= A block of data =
#####
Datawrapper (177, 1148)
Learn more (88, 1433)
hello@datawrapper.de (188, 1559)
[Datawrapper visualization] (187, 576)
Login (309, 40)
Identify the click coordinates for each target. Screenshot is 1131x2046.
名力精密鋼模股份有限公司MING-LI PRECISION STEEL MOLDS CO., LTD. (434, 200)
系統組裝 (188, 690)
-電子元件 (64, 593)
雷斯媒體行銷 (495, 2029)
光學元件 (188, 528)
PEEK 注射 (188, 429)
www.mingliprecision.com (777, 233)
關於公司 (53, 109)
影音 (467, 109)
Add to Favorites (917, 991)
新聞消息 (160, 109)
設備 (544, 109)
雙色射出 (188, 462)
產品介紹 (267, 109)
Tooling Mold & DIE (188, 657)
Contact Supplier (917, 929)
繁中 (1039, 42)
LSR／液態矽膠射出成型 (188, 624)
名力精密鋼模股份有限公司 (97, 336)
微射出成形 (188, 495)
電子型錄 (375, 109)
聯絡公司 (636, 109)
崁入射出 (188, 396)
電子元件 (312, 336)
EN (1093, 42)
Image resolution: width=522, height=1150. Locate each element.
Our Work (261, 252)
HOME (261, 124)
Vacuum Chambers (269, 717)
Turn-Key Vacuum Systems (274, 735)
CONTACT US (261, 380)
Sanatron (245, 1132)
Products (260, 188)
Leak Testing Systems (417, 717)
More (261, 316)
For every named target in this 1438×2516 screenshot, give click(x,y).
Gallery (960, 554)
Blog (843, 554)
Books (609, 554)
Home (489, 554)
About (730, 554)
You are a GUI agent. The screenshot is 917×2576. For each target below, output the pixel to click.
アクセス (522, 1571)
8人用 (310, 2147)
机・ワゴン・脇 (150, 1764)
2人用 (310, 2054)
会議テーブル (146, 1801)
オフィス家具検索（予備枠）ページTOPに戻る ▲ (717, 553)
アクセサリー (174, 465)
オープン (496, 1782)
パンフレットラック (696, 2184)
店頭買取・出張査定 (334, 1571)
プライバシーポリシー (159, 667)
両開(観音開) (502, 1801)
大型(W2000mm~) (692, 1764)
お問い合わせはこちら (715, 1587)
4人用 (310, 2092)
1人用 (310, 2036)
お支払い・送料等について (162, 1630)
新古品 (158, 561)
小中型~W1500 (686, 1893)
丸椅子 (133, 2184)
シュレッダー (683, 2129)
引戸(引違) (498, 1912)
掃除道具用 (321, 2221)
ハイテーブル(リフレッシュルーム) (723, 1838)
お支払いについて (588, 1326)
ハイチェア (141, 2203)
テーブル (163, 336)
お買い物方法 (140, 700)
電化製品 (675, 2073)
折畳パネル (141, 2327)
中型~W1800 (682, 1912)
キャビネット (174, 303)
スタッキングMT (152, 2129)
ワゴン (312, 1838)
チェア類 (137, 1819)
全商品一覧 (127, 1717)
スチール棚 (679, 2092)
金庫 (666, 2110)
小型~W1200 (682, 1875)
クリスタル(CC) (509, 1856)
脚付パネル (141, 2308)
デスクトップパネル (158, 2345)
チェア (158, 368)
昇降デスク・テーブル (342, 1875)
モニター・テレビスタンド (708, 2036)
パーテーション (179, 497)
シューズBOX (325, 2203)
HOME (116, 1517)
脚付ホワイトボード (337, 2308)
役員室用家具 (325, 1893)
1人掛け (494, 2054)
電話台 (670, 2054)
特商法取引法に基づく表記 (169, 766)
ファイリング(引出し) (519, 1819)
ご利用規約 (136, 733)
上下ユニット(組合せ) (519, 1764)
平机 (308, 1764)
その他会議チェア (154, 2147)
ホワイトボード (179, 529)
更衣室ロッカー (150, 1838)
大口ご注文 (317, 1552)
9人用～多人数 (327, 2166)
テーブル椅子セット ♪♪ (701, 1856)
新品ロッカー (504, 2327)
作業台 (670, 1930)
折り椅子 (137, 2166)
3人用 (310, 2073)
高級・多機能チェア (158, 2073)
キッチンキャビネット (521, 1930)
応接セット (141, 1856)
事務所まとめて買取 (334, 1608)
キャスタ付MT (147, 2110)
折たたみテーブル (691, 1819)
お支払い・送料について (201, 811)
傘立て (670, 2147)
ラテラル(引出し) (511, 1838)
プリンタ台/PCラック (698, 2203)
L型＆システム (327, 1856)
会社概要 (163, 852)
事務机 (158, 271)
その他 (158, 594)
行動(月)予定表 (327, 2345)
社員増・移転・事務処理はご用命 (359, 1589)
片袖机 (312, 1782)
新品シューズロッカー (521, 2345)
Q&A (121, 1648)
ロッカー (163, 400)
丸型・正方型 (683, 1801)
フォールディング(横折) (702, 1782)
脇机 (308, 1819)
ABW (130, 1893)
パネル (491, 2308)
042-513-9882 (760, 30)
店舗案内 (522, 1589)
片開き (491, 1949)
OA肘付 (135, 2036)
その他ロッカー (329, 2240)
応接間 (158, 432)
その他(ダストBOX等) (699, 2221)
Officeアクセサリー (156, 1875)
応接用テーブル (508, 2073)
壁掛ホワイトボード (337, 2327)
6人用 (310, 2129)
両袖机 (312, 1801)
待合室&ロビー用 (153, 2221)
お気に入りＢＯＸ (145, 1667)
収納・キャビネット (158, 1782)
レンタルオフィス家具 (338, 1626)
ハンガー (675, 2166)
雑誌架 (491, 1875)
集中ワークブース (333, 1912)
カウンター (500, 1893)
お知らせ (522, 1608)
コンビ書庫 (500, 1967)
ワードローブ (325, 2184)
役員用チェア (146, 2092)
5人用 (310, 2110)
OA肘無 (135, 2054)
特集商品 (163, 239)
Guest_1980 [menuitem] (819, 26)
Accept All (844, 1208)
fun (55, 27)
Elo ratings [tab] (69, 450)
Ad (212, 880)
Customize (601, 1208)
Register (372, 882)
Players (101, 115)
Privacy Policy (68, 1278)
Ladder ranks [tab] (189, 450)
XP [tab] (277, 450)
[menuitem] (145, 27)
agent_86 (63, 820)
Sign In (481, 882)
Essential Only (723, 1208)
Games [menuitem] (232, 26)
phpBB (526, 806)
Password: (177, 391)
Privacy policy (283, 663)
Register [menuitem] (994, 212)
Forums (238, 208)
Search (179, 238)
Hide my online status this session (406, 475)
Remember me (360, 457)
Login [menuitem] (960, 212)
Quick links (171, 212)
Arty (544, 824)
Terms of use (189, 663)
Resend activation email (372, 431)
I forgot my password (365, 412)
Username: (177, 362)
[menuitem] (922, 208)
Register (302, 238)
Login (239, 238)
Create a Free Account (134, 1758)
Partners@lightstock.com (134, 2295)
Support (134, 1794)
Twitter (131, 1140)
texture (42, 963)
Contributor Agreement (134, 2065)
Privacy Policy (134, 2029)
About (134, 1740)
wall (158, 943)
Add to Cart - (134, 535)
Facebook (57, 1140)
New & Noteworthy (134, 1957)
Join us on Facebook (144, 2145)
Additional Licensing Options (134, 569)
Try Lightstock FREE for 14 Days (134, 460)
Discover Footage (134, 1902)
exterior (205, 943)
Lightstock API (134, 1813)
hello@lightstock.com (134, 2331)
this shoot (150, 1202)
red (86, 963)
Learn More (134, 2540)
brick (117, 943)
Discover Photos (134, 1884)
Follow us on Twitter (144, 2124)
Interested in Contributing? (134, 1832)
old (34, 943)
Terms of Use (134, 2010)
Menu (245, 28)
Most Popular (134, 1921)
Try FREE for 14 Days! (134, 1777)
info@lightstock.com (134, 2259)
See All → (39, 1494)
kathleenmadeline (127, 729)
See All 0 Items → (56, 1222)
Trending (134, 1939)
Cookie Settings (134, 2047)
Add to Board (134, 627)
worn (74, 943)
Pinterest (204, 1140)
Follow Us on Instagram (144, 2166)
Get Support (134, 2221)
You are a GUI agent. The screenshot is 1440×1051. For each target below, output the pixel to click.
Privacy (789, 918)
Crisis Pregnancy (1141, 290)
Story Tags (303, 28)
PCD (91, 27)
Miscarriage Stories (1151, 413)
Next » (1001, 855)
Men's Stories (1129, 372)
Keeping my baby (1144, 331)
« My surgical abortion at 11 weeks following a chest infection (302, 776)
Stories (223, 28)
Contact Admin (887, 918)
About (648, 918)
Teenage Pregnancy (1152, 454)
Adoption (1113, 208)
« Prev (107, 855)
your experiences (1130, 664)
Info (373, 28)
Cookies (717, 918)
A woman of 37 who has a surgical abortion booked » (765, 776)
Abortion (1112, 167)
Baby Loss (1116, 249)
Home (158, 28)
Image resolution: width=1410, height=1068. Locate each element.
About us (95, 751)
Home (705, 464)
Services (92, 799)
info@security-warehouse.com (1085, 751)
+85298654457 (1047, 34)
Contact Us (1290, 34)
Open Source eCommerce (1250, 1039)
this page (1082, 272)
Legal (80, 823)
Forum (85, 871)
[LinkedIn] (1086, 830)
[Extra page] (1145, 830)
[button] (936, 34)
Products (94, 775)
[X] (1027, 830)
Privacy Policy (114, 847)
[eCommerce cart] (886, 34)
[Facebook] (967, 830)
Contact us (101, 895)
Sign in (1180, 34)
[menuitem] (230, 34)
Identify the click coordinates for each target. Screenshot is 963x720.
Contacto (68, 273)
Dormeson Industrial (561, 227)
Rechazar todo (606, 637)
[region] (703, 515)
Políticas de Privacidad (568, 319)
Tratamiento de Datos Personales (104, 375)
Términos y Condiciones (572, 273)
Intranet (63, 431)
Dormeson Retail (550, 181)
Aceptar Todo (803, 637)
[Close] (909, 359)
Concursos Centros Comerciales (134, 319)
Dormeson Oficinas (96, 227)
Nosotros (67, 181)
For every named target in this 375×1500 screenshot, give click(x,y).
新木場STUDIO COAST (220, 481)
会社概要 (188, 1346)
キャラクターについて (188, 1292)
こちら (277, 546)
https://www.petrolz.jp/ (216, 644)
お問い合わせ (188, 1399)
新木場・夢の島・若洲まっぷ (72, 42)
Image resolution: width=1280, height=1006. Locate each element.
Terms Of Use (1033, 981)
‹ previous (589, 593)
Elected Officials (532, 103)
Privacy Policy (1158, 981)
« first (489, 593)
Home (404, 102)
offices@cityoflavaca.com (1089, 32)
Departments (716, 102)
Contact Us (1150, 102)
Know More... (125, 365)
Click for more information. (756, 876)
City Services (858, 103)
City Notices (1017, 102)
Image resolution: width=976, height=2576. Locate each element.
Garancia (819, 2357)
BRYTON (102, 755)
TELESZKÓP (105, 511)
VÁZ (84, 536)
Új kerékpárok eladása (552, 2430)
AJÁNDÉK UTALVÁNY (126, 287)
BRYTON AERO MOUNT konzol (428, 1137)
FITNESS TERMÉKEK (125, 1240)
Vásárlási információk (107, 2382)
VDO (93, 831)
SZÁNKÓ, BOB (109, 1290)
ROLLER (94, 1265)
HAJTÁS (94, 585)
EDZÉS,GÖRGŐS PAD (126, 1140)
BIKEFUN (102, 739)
#####
= Problem requirements =
Please rewrite the entries as a JSON list of strings, one string per line, covering everything from the line that contains "掃除道具用 (321, 2221)" down to the line that contains "小型~W1200 (682, 1875)", with both of those lines included and blank lines left out.

= Response =
[
  "掃除道具用 (321, 2221)",
  "ハイテーブル(リフレッシュルーム) (723, 1838)",
  "お支払いについて (588, 1326)",
  "ハイチェア (141, 2203)",
  "テーブル (163, 336)",
  "お買い物方法 (140, 700)",
  "電化製品 (675, 2073)",
  "折畳パネル (141, 2327)",
  "中型~W1800 (682, 1912)",
  "キャビネット (174, 303)",
  "スタッキングMT (152, 2129)",
  "ワゴン (312, 1838)",
  "チェア類 (137, 1819)",
  "全商品一覧 (127, 1717)",
  "スチール棚 (679, 2092)",
  "金庫 (666, 2110)",
  "小型~W1200 (682, 1875)"
]